Maybe this will work even if you’ve not watched it. So there is a scene when the main character, a 21st century policeman, walks into the 1970s backroom of the police station. The room is filled with smoke and hard-drinking men slouched around desks – as the newcomer enters they barely offer him a grunt in welcome but stare sourly with an aggressive disinterest. The man from our modern world feels disorientated and disturbed.
It took me a while to work out why it felt familiar but eventually I did – it was exactly like walking into delivery suite office for the first time. Admittedly there was less smoke and it was more female, otherwise, pretty much identical. Everyone is waiting for handover – when the co-ordinating midwife from the previous shift goes through all the women who are on the ward. I had only ever worked in office environments at that point. I was used to going to new places as a temp, being introduced to everyone, being shown the toilets etc, settling down with a cup of tea and slowly approaching some work. Not how it works in hospitals apparently, at least not mine.
No one asked who I was or even showed the slightest interest why a woman they had never seen before had appeared in front of them. I thought I should introduce myself to someone but it was hard to choose who. Everyone wore the same pyjama-like scrubs and blank expressions. I picked a woman with a clipboard which turned out to be the right woman, not that she really let on.
“Hello,” big smiley expression in desperate bid to cover my fears, “I’m a student midwife…”
“Who are you working with?” she interrupted in gruff tones.
“She’s on Hodden,” she said as if that was my fault – which it might have been for all I knew at the time. What the hell was ‘Hodden’? “You can work with Linda,” at this one of the blank women gave a barely perceptible flicker of her head – I guessed this was Linda. Great. I’m riding with Linda. Not exactly as a partner though, just as an annoying shadow tagging along trying to learn how on earth the job is done.
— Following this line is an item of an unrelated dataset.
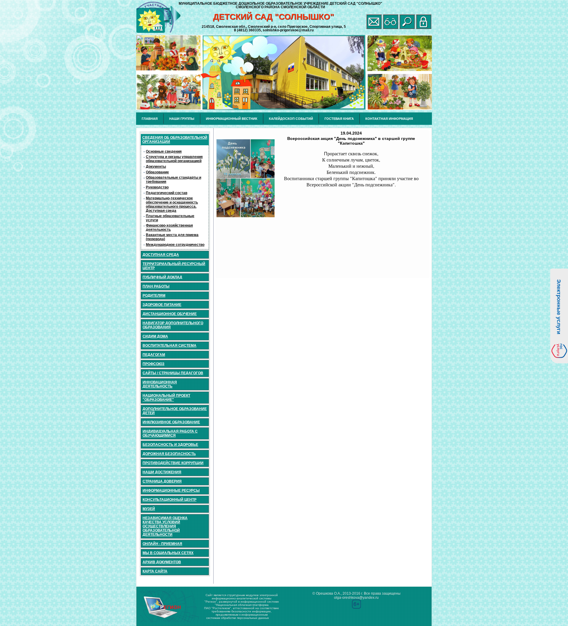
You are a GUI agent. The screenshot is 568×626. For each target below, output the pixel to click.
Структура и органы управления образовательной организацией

I understand now – the difference between a maternity ward and, say, an insurance company is a massive amount of resources and the acute nature of the work. Not to mention everyone has to start work at 7.30am so bad-morning-behaviour is exacerbated.
The co-ordinator might have only had six hours sleep after working 13 hours the previous day. She’s got a list of the staff who are on that day and she knows that one of them will probably call in sick, another two have only just qualified and can’t be left alone for too long and there’s an old experienced midwife who is currently taking out the anguish of a divorce on everyone around her and might disappear half-way through the shift to cry for an hour in the toilet. [Crying in the staff toilet is very much a regular part of the scene.] Her best asset is Angela Didcot and she’s been assigned to work on the postnatal area, Hodden Ward. She’s comparing her tattered array of staff to the list of women in labour with their various complexed needs and every single one is a lawsuit in the making. What she wants like a hole in the head is a cheery, nervous, utterly useless, needy student turning up – at least she didn’t grab me by the lapels and punch me in the stomach.
That was 10 years ago. I’m still going….qualified even…the only thing is I’m genuinely unsure of whether I should have called it a day on that morning. I could have just thought I can live without this, I’m thirty six years old and I can get on ok without midwifery. But there’s a lot of stuff that keeps you going – moments that are sublime. As I write this the lyrics of Belle and Sebastien’s “I Want the World to Stop” are going around and around my head. The music was playing in a woman’s room after the quite amazing birth of her son (a long story in itself). The sun had just risen outside and the light on the town was beautiful, I felt tears coming to my eyes. Now I re-cry every time I hear the song. I had my role in something wonderful.
So this blog is about whether that was a good call, and what’s happened to me since deciding to stick with it. I’ll keep all the names false and indeed many of the situations may be a bit altered to protect others (and my registration – the NMC are very strict on confidentiality) but I will keep the spirit as true as possible.